The ball burst, spraying machines in all directions. They ran down the walls, grabbing or biting the heads and necks of burrowing ferriers that had leaned too far out. Chaxium and Ladyspiller didn’t have orders for their fairanquin, because it was utterly unclear what exactly was happening or had happened.

As with the cloaking theory the simplest explanation was that Clove had installed a teleportation spell inside a heartbox and had her ferals cozy up tightly enough to get inside its radius. Simple, and significantly wrong.

“Let’s not get washed away,” Ladyspiller suggested as she urged Damseltry to pull them airborne on thrumming wings. There was only time enough to clear the coursing wave of the ball’s collapse, not the flight path of the ferrier directly targeting them.

“What is that!?” the gigagoyles in the fairanquin asked as one. A good question that, unanswerable by either of their fairy captains. They’d never seen such a ferrier either, as electric as a severed sparking power line, as serpentine too, with segmented jaws dripping something that made the fairies’ skin crawl with recognition.

This flying worm, body segments spinning asynchronously, flashing with every neon color all the downtowns of the world had ever seen, collided with the fairanquin midair, mandibles first. It ferociously ground away at Cosmos Pops’s exterior, the shriek of metal on metal getting both arm ferriers to reach up and strike down with their equipped weapons. The light show worm lurched and flopped, deftly avoiding the guillotine blow. Then it jetted away and disappeared right in front of them, into a flickering hole in… perhaps reality?

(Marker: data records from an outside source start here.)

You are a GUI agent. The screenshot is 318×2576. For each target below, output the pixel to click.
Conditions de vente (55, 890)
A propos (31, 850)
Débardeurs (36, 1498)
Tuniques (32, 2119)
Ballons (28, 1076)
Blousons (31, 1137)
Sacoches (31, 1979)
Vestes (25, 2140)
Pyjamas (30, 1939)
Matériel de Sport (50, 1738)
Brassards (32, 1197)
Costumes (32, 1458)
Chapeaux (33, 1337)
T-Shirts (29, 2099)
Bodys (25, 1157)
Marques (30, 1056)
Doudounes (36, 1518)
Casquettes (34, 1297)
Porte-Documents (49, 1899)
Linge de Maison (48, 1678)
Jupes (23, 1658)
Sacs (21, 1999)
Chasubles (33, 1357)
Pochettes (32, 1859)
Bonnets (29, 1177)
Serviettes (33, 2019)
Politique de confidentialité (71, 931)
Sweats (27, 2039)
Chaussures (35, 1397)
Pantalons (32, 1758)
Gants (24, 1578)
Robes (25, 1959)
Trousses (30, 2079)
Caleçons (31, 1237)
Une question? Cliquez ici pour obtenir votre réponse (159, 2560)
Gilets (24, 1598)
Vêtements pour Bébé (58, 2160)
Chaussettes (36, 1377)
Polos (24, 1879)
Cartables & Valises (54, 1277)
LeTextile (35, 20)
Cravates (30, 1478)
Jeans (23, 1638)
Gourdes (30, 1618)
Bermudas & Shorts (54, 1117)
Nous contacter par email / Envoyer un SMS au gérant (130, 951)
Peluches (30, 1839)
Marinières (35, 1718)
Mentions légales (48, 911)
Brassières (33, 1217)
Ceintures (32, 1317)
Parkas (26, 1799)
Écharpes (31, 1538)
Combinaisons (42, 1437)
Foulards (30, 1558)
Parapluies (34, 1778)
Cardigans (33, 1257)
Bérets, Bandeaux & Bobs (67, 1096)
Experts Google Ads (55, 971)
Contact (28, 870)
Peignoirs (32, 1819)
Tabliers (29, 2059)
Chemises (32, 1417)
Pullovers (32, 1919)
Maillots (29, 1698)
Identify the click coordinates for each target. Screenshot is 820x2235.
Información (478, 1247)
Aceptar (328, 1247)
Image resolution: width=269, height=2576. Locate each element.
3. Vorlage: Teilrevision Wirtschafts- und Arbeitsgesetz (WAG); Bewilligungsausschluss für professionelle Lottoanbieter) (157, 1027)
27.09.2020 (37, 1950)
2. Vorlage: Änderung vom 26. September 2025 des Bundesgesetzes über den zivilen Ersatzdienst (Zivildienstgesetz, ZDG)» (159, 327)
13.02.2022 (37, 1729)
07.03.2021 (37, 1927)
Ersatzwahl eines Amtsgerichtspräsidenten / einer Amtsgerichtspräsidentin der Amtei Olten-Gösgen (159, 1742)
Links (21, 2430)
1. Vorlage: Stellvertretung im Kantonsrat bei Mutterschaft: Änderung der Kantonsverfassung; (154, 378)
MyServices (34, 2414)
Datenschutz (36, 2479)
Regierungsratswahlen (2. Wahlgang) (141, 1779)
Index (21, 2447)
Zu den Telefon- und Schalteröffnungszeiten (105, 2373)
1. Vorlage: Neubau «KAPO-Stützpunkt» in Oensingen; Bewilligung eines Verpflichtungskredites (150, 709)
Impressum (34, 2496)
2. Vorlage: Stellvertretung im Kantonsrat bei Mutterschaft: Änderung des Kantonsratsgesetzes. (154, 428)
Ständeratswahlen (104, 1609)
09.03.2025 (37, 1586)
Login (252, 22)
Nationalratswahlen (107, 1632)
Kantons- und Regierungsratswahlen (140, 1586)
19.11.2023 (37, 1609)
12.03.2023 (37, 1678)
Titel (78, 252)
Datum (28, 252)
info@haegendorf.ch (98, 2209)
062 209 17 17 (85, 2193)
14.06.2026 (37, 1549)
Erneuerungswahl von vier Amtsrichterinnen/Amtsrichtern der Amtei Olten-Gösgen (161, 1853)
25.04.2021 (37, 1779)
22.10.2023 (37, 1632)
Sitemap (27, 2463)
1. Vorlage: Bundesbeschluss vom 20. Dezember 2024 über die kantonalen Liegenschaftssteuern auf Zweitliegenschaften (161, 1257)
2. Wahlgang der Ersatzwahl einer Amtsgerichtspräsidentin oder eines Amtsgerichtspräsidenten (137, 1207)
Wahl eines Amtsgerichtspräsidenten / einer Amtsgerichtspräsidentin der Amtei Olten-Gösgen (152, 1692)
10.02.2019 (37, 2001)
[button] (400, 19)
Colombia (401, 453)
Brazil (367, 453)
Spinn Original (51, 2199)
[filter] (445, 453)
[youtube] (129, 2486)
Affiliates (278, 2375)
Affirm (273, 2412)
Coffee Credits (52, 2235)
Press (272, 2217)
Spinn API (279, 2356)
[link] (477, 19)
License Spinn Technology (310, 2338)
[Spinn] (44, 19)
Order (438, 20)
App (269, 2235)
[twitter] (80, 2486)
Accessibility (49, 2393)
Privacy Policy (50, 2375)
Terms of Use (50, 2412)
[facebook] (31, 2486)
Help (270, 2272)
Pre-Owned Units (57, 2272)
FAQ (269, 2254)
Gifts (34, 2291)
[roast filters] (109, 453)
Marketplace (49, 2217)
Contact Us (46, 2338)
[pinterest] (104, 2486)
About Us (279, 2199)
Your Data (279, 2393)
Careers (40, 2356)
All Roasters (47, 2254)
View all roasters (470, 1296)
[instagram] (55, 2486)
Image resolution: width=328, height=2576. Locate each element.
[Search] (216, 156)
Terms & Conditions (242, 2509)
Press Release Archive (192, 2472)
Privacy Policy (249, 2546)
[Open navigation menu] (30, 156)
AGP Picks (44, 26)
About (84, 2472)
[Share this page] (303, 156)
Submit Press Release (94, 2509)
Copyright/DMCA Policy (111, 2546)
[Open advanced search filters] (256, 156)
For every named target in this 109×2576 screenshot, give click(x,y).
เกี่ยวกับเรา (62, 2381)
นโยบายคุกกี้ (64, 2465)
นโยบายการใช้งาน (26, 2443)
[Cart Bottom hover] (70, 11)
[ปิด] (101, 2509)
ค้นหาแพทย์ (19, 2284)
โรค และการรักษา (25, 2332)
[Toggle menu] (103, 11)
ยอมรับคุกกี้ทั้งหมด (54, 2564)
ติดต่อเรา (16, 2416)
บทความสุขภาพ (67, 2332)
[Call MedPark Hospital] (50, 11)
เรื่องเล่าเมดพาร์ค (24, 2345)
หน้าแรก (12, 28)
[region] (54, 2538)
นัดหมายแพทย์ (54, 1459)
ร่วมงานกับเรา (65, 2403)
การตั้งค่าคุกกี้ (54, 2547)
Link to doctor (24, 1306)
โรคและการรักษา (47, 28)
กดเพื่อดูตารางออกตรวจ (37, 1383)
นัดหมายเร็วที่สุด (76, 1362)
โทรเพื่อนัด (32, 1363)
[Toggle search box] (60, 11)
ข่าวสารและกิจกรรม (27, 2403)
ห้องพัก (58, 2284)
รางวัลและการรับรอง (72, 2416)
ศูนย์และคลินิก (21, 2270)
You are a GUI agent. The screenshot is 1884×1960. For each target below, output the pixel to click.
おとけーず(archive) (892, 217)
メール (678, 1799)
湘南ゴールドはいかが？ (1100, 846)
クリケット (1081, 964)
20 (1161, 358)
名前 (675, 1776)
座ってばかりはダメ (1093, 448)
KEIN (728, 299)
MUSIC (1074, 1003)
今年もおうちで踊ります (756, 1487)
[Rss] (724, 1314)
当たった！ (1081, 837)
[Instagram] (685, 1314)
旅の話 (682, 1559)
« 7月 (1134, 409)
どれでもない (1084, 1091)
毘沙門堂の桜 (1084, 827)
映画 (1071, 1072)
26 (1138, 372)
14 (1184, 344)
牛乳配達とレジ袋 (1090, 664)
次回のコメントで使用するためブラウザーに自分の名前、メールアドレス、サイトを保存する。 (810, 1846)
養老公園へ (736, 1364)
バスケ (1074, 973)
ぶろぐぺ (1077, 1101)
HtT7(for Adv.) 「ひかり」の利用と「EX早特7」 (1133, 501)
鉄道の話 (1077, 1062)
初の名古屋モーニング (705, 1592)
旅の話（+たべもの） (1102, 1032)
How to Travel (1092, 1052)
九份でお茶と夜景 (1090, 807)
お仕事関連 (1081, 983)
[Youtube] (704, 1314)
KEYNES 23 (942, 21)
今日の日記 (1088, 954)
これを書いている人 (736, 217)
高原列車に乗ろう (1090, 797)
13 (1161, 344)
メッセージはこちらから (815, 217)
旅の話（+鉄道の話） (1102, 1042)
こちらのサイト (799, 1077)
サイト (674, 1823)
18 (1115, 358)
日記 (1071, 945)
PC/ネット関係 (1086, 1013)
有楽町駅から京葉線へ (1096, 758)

“Fly us out of here!” the legs begged, least happy about the dueling swarms of ferriers below.

“Our ceiling’s low, we can’t let the wind take us,” Lady reminded them. “Gigafive, any ideas about what just attacked us?” Their sidekick gigagoyle had been by their side for years now, and seen plenty of strange things. Maybe he knew what was familiar about it.

“I don’t see Nestledown anywhere,” Chaxium added, trying to handle the battle while Lady did her impromptu investigation. “Put us into a glide so we can pick off ferriers that pounced ours out of their nests.” Everyone followed through, the turn requiring they run along the ice wall given the suddenly cramped battlefield.

As they swooped the gigagoyles got their wits about them, started targeting foes to throw Clipwing at while they used Earshears to pluck more off their allies.

“Bandoleers and belt, lash at anyone that goes for the heartbox,” Chaxium advised, “especially that worm thing.” The equipped ferriers confirmed, prickling, heads swiveling to create 360 degrees of awareness. Mention of the worm returned some awareness to Gigafive, who remembered that Lady was in need of his expertise.

“Yes, the worm,” he sputtered. “Did you see that saliva simulacrum? Unpleasant as it is to say… oh it literally gives me the shivers! How novel! Ah, but! It’s the same substance as my body! That’s magidigital substrate brought here from Fairnet.”

“So it’s a… computer worm!?” Lady blurted, cutting herself out of the channel so they wouldn’t hear her groan at the pun.

“I think so,” Gigafive said as he adjusted Pepurroni’s grip on Earshears. The weapon had nearly been ripped from their hands when they snagged a heavy-shelled turtle dove off a teammate. “It must have the ability to travel between the two realms at will. It’s not teleporting, just going digital. It could’ve brought them all here.”

“And that’s how Clove got in to see Gigamillion in the first place!” Chaxium shouted, then grunted as she swung Snakewaist into a wing-disabling pinch-bite. The gigagoyles were smart enough to deduce the rest. Their rival must have been cataloging and tracking as many ferriers descended from her own as she could, and took note of this couchgrouser computer worm’s unique ability, never designed, elegantly adapted through rapid evolution and code mutation. If that was the case, Clove could’ve traveled to Antarctica almost instantaneously, as long as she had gathered an army of couchgrousers loyal to their common ancestor.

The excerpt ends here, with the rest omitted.